Time required for completing this online survey is about 30 minutes. I understand that it is important for the research that I answer as much as I can; however, even if I agree to take part I do not have to complete all sections or complete anything I feel I do not want to complete. I understand that my participation is strictly voluntary. I also have been told that research records will be kept confidential to the extent provided by California State University regulations. Data are filed in cabinets and kept in a locked office to which only the investigator and assistants have access. I understand that in any written reports or publications, no one will be identified or identifiable, and only group data will be presented. I will receive newsletters summarizing results upon completion of the study. I also understand that the data will be kept in a locked room indefinitely so no one else will read it. No payment is given for my participation.

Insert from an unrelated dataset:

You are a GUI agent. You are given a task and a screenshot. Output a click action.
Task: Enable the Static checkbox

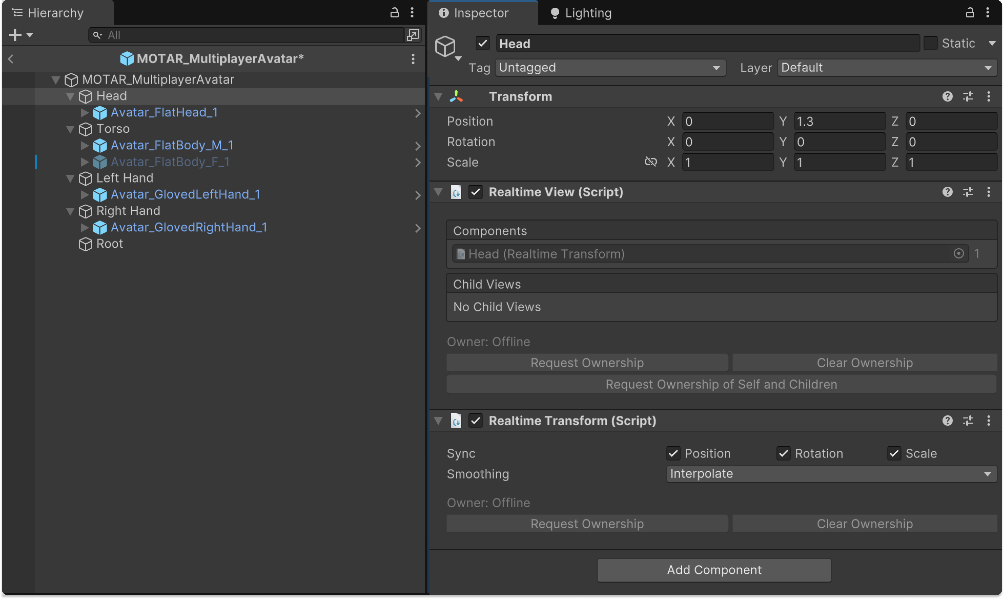tap(930, 43)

My decision concerning whether or not to participate will not affect my future relations with California State University, or my current educational institution or place of business in any way.

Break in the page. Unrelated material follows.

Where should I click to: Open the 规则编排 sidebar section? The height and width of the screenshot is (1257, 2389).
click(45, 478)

If I decide to participate, I will complete the online survey. I will provide a unique ID number to be entered onto my form. The questions concern the nature of my social relationship with my nieces and nephews, specifically my twin’s children. I also know that I may be contacted by e-mail or by telephone by the PI or her assistant if some of my answers to questions are unclear. There are no known risks associated with my participation in this study.
In the event that I wish additional feedback, this will also be provided (to me only), upon written request to Dr Segal only. Her contact information is 714-278-2142; nsegal@fullerton.edu.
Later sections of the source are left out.